Reason 2 - music/soundtrack: Jarmusch’s involvement in the punk and new wave music scenes of the 80’s is evident in his style and his love of music is palpable in all his films. His early absurdist/deadpan comedyStranger than Paradise, opens to The song "I Put a Spell on You" by Screamin' Jay Hawkins, he often cast musicians such as John Lurie and Tom Wait who starred in his film Down by Law and Neil Young created a haunting soundtrack to his film Dead Man.
Jarmusch uses striking jazz and blues soundtracks to attack the senses, bridging the visual distance provoked by the use of a roughly verity filming style slowed right down to static. 

Reason 3 - cinematography: Let’s not forget the amazing cinematography, thanks to Jarmusch’s working with the likes of talented DPs such as Robby Muller who’s also famed for his work with the great Wenders.

Reason 4 - general coolness: Famed for his maverick film making style, Jarmusch’s films are usually scruffy, minimal and eminate a kind of outcast cool you find on the edge of city centres, in dive bars and clubs. They don’t work hard to tell a story, no, they’re evidently too cool for that. 

Reason 5 - (lack of) narrative: What Jarmusch offers is a series of facts and events which he slowly unveils to you in long uninterrupted takes and with a dark comic edge, most striking in his early film Stranger than Paradise. He presents you with the mundane and dull but really makes you feel like a fly on a grubby wall waiting in anticipation to witness the oddball characters make their next move. 

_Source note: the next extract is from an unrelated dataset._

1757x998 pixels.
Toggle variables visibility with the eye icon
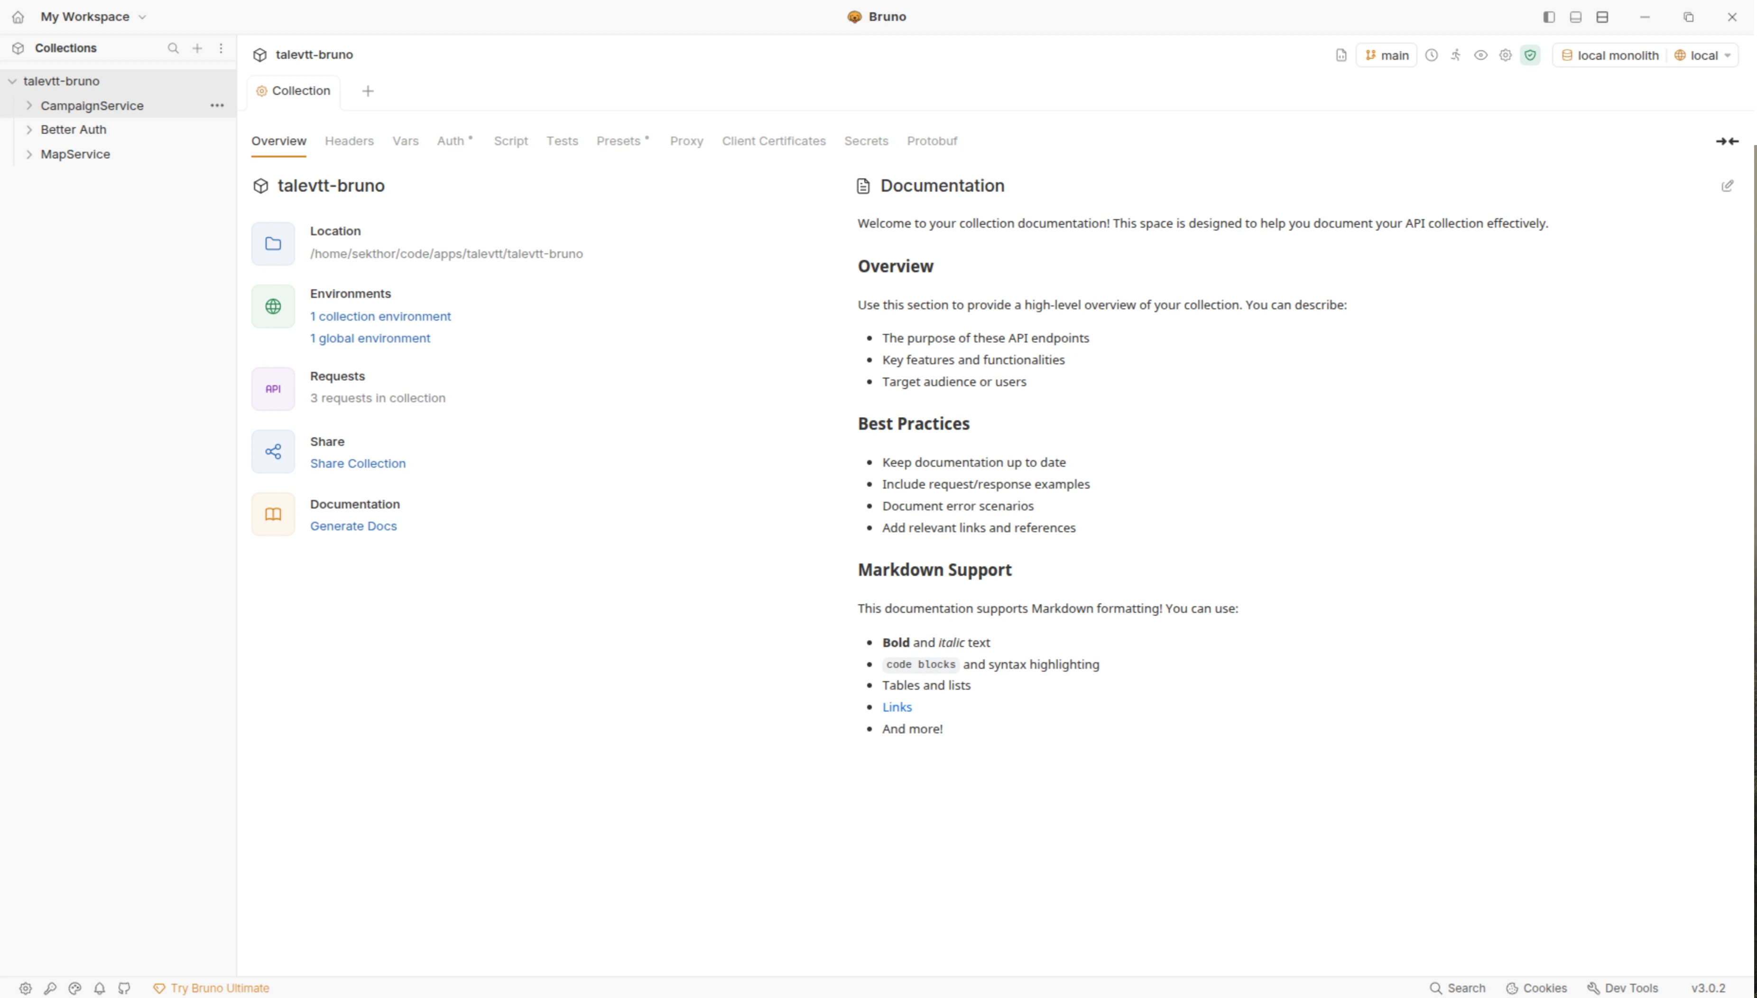1480,56
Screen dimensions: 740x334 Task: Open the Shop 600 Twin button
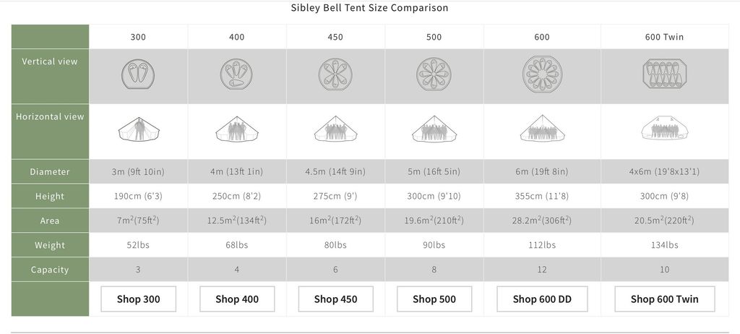665,299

Reason 6 - philosophical twaddle: At risk of sounding pretentious, this is slow, thoughtful and considered cinema in which Jarmusch is unveiling existence in its simplest, most interesting form but if that doesn’t strike you his style will.

I could go on but I think that will suffice...Still asking why you should watch Jim Jarmusch's films? Well basically because they are good and you would be silly not to.